| TASK REQUIREMENTS |
Copy exactly. Include the line containing "Given: Open the bar chart icon in OEE menu", every line after it, and the last line below, but no pictures.

================

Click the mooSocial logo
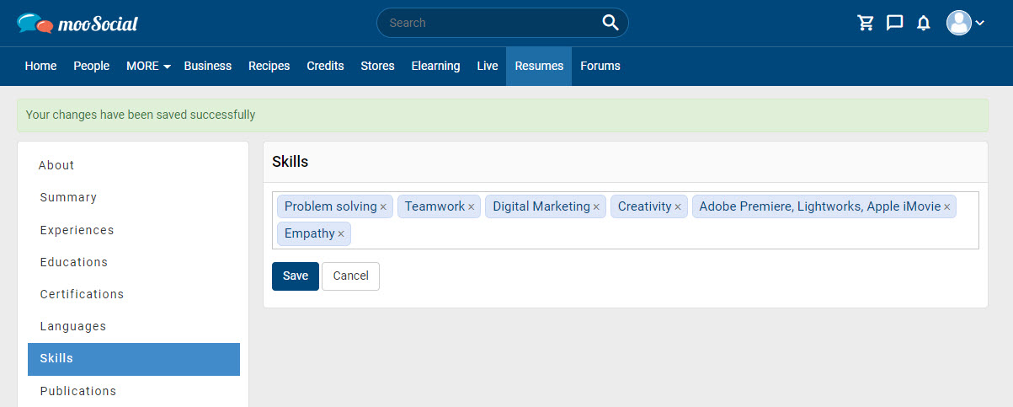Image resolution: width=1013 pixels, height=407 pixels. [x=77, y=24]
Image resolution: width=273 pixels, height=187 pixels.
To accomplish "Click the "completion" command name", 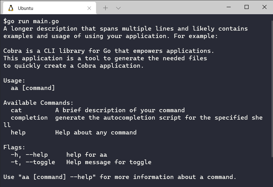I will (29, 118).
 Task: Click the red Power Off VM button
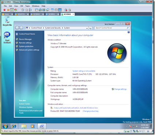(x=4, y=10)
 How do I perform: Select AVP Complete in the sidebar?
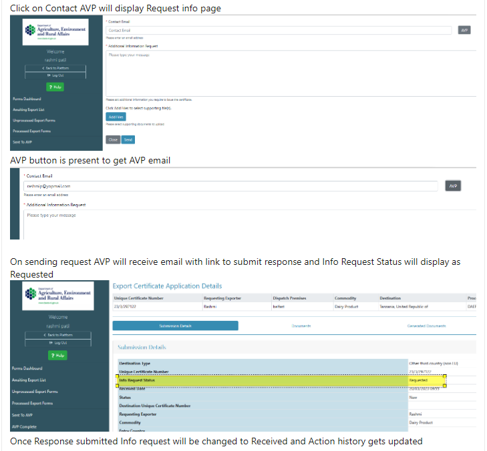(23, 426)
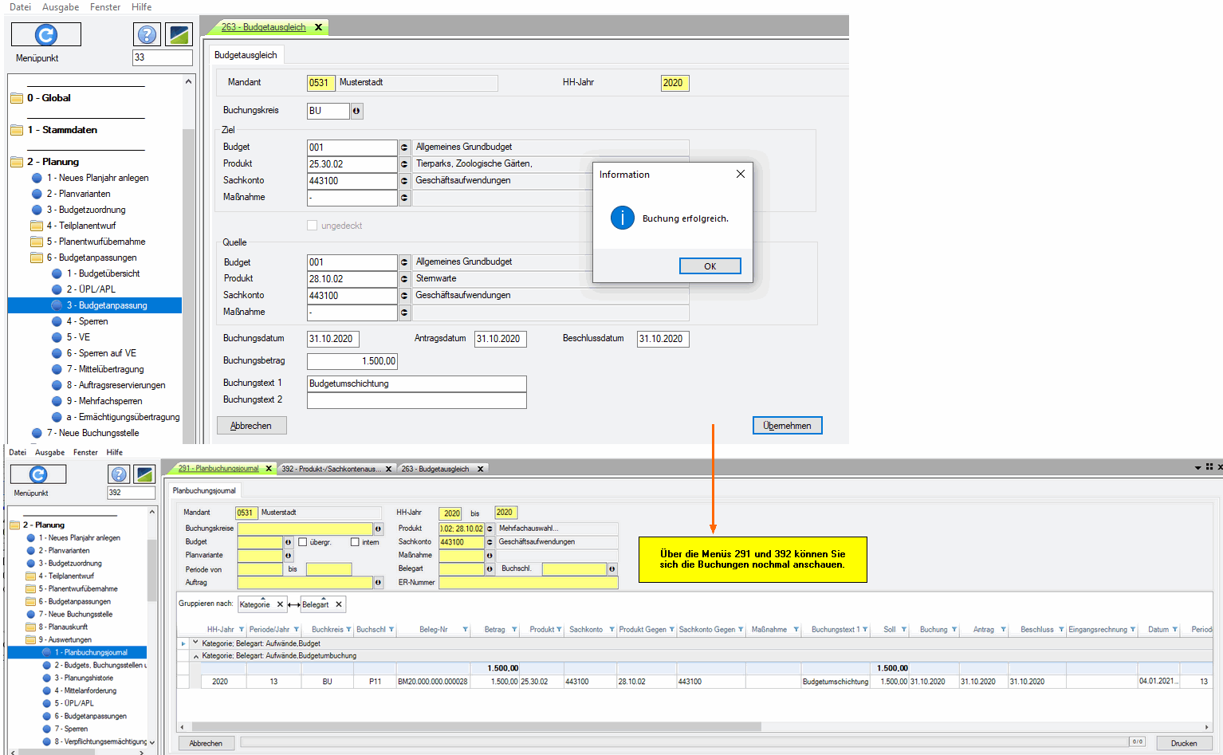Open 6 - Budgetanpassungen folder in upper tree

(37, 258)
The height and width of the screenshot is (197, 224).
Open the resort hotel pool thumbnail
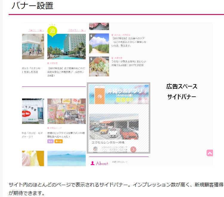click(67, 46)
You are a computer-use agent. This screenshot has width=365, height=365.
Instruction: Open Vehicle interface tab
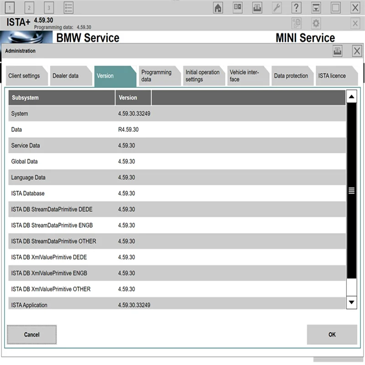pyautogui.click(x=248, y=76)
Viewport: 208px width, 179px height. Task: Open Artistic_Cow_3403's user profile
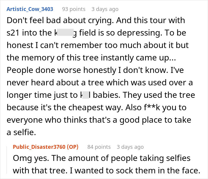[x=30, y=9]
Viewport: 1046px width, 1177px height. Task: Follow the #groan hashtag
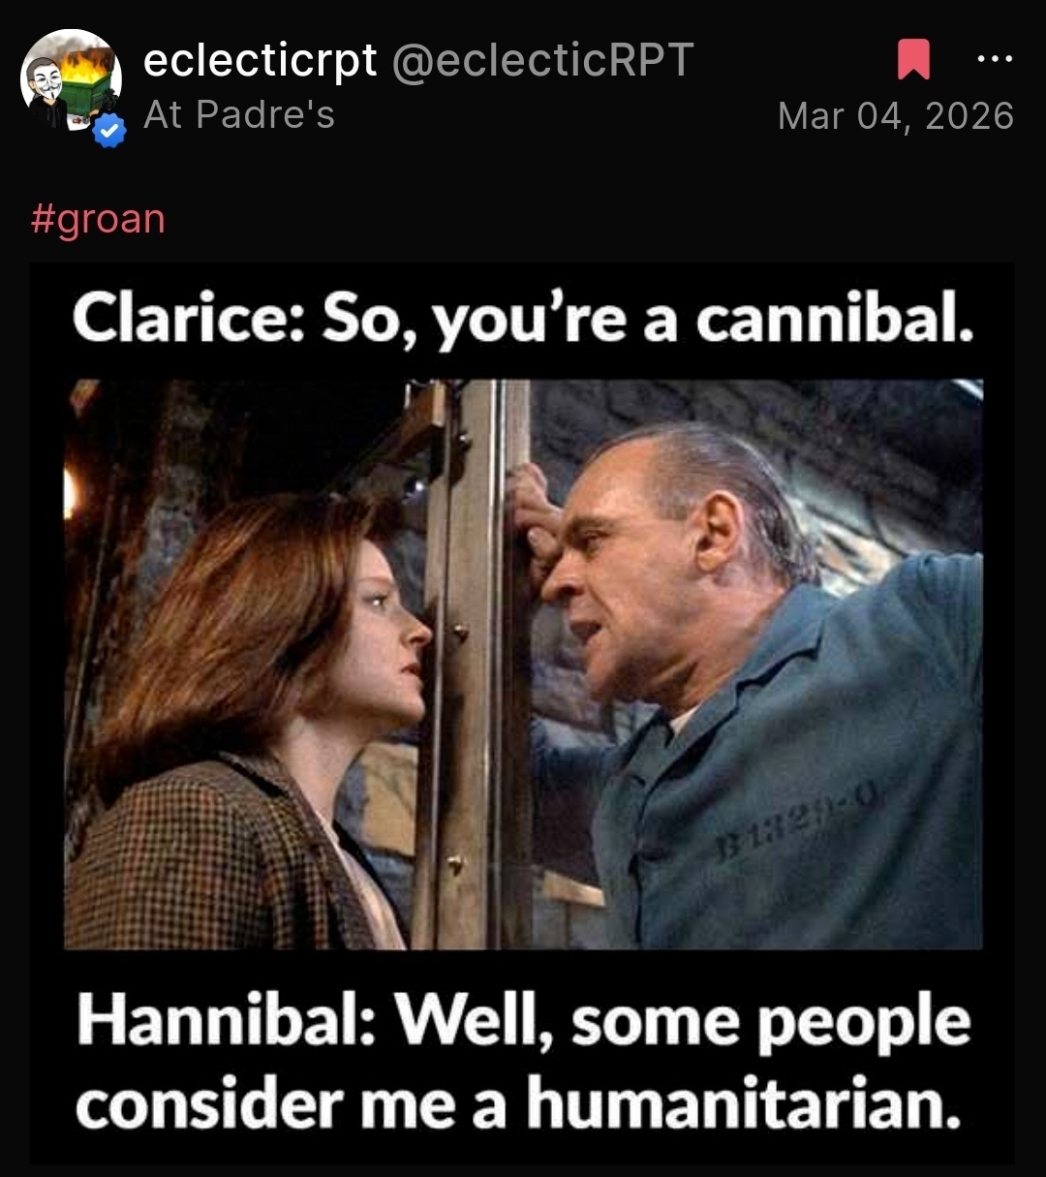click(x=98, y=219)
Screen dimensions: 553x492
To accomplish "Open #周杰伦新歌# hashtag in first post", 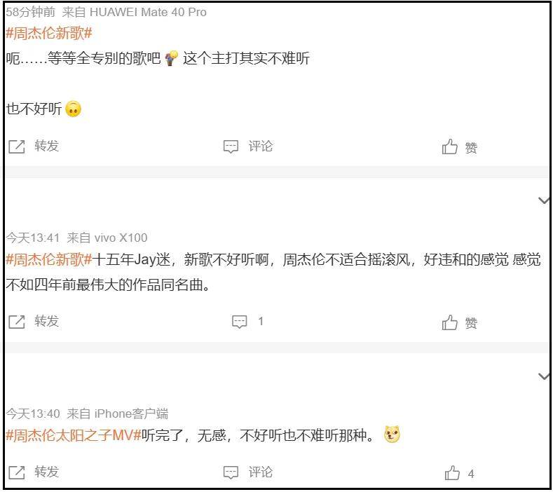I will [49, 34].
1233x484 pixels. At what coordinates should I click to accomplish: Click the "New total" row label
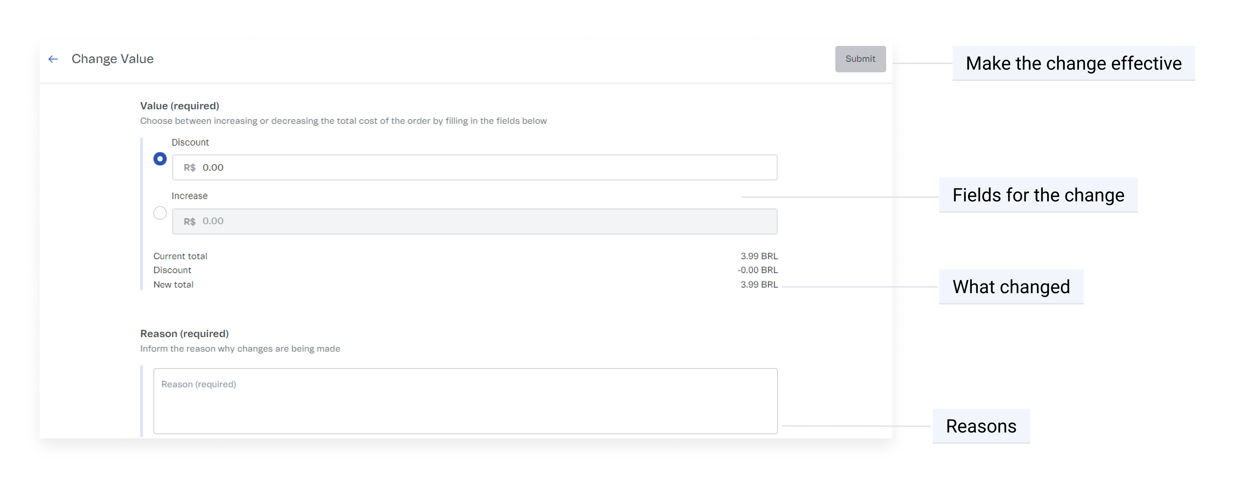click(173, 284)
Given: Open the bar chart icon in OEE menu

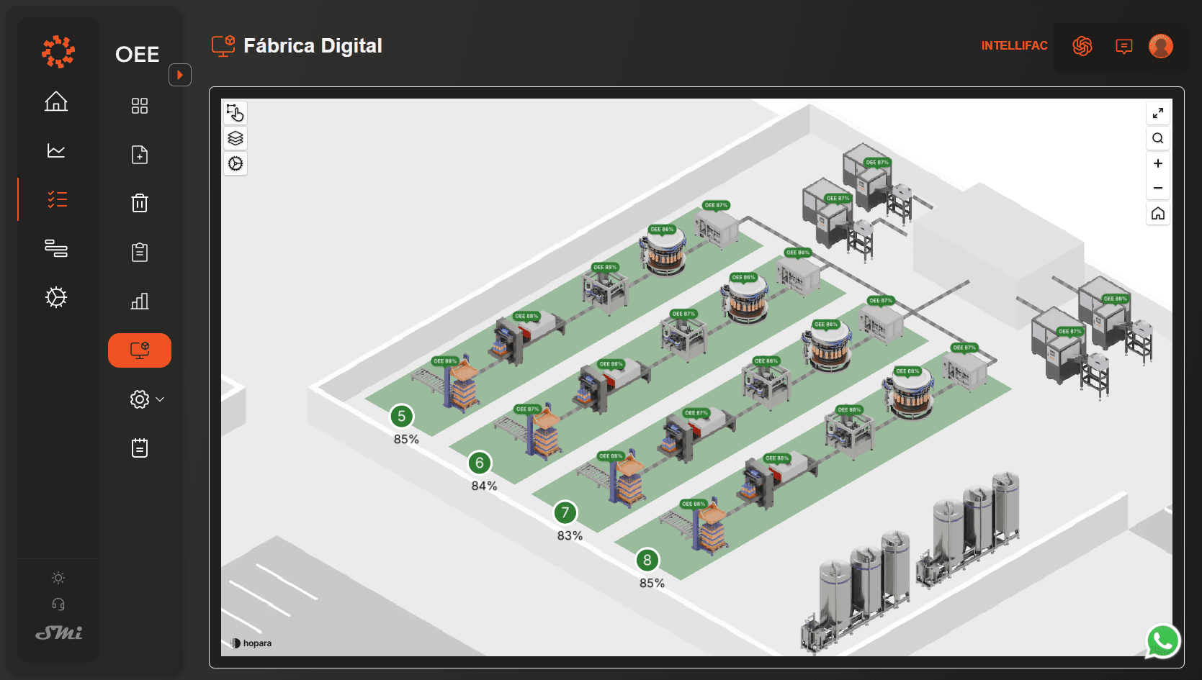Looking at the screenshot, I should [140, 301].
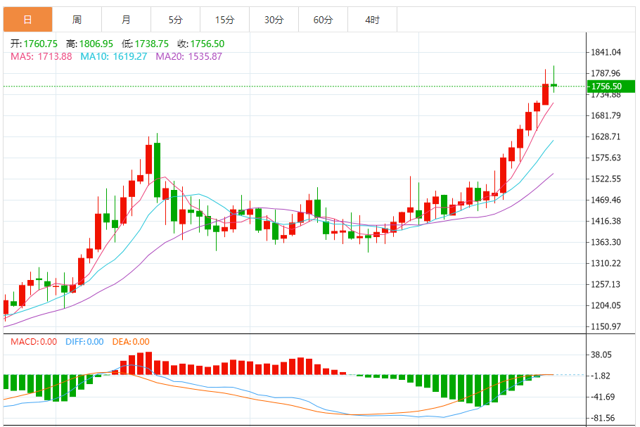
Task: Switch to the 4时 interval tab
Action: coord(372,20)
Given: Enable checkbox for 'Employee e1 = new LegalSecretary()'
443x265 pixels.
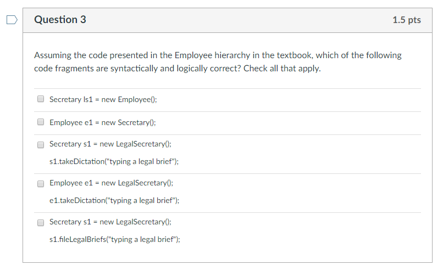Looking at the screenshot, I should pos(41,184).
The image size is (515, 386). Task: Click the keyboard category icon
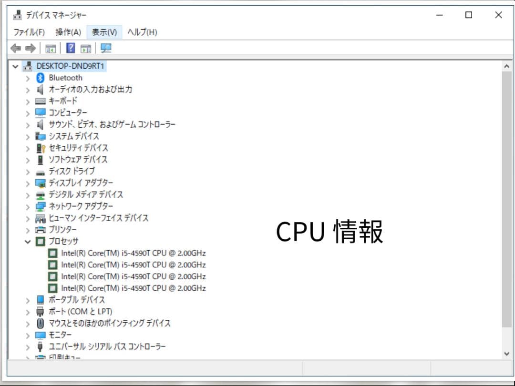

================

| RESPONSE BOX |
Given: Open the bar chart icon in OEE menu

Looking at the screenshot, I should [140, 301].
Task: Switch to the 4时 interval tab
Action: coord(372,20)
Given: Enable checkbox for 'Employee e1 = new LegalSecretary()'
443x265 pixels.
Looking at the screenshot, I should pos(41,184).
The image size is (515, 386). Task: Click the keyboard category icon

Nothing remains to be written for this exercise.